Jakarta (ANTARA) - Ombudsman RI meminta pemerintah segera mempercepat upaya penyelamatan PT Sri Rejeki Isman Tbk atau Sritex (SRIL) sebagai pelayanan publik perlindungan industri tekstil dalam negeri beserta tenaga kerjanya, setelah perusahaan tersebut dinyatakan pailit oleh Pengadilan Negeri (PN) Niaga Semarang.

Dalam acara fasilitasi di Kantor PT Sritex, Sukoharjo, Jawa Tengah, Selasa (12/11), Anggota Ombudsman RI Yeka Hendra Fatika menyatakan pihaknya menaruh atensi khusus dalam percepatan penanganan Sritex, sebab status pailit telah berdampak langsung pada pemblokiran oleh Direktorat Jenderal Bea Cukai sehingga tidak ada transaksi barang masuk maupun keluar.

"Kami mendorong pemerintah untuk melakukan berbagai upaya percepatan dalam penyelesaian permasalahan ini untuk mencegah terjadinya gelombang pemutusan hubungan kerja (PHK) besar-besaran di Sritex," ujar Yeka seperti dikonfirmasi di Jakarta, Rabu.

Menurutnya, status pailit telah berdampak pada keputusan merumahkan sementara sebanyak 2.500 karyawan Sritex dan jumlah tersebut akan terus bertambah jika izin usaha tidak segera diberikan sebagai hasil dari proses kasasi yang sedang berjalan di Mahkamah Agung (MA).

Selain itu, kata dia, ketersediaan bahan baku produksi Sritex yang tersisa diperkirakan akan habis dalam tiga minggu ke depan, sehingga kemungkinan timbul potensi PHK besar-besaran, mengingat tidak ada lagi yang dapat dikerjakan oleh karyawan.

"Jadi, diperkirakan PHK besar-besaran akan terjadi 3 minggu ke depan," ucap dia.

Yeka mengungkapkan pailitnya Sritex mengisyaratkan adanya potensi malaadministrasi dalam pelayanan publik mengingat prosedur putusan pailit yang dinilai tidak mempertimbangkan segala aspek dan asas kepentingan umum.

Dirinya mengkhawatirkan hal tersebut akan menimbulkan efek domino yang besar pada penyelenggaraan pelayanan publik sektor industri, perdagangan, dan ketenagakerjaan, yang secara lebih lanjut akan membawa keterpurukan sektor itu.
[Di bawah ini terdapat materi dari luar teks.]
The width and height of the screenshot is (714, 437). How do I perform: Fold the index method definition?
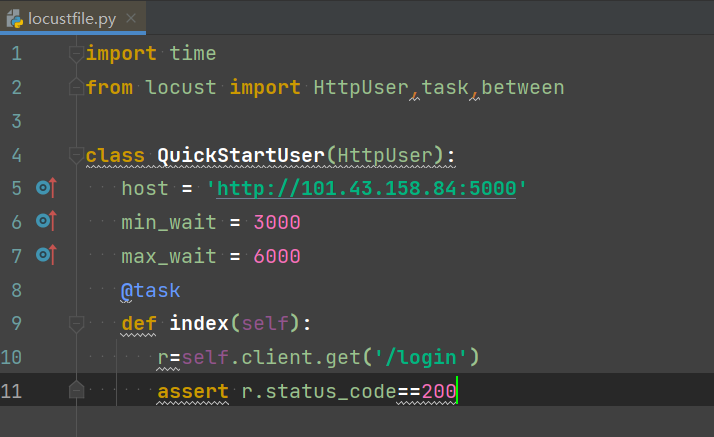click(x=74, y=324)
Untuk itu selain mempercepat penyelamatan Sritex, Ombudsman juga mendesak adanya peninjauan atas kebijakan dan Undang-Undang (UU) Kepailitan, yang dinilai berpotensi menimbulkan malaadministrasi di masa depan.
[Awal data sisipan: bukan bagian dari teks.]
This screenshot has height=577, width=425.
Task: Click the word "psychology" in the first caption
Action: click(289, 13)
Secara khusus kepada Kementerian Perdagangan, Ombudsman meminta untuk mengambil langkah kebijakan yang lebih ketat guna meningkatkan daya saing produk dalam negeri serta menanggulangi maraknya impor ilegal yang terjadi di Indonesia.

Dia menilai fenomena tersebut tidak hanya mengancam pelaku industri lokal, tetapi juga dapat mengganggu ekosistem perdagangan secara keseluruhan di tingkat global.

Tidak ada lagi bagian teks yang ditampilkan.